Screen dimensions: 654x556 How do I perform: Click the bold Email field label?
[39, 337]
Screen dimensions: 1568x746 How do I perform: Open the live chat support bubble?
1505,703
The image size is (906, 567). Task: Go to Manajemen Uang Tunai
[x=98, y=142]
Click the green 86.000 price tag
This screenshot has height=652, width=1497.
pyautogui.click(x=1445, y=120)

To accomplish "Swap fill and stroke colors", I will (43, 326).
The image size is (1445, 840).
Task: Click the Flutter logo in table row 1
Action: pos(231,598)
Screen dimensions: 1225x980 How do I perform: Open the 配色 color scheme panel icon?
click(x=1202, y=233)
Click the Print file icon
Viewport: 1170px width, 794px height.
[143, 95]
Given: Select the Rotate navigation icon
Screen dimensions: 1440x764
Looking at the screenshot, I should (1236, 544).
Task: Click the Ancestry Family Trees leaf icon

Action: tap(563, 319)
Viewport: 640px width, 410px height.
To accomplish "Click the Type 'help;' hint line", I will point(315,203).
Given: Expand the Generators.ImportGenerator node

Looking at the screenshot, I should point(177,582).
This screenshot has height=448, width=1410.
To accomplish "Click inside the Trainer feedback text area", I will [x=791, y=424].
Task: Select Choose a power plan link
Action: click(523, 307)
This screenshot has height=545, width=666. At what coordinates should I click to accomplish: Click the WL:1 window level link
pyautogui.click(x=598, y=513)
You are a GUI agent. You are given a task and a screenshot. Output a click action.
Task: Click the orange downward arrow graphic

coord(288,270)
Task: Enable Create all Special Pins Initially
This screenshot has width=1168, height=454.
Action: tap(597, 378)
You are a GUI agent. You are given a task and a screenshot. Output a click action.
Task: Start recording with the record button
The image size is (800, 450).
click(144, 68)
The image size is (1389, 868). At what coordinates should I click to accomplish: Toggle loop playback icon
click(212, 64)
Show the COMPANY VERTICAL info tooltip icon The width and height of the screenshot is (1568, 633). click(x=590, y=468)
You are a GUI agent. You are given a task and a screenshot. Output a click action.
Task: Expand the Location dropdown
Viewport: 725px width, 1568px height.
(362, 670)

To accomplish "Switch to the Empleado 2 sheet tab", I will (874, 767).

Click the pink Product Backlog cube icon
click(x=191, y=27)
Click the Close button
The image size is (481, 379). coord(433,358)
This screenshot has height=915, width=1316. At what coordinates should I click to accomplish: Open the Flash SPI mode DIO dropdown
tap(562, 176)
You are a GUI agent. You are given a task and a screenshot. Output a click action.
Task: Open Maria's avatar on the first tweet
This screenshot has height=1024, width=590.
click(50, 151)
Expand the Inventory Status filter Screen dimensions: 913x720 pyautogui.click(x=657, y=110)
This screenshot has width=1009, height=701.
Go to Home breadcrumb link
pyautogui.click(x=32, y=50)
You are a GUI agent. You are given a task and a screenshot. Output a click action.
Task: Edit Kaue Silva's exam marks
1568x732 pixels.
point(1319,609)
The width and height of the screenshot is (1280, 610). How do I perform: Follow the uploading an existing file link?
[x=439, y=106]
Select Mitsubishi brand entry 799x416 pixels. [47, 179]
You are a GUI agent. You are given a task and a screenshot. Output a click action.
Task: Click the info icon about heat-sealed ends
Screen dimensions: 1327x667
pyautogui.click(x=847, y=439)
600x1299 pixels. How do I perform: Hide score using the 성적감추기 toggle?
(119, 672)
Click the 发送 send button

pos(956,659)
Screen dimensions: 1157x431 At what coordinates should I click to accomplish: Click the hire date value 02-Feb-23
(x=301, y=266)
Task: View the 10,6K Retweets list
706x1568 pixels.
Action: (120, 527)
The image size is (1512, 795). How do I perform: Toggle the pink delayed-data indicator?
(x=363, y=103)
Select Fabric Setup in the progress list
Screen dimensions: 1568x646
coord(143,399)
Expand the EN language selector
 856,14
===============
§ Task details
Every line in the records above that has "info" counts once. Give the total and nothing else.

§ Exercise solution
2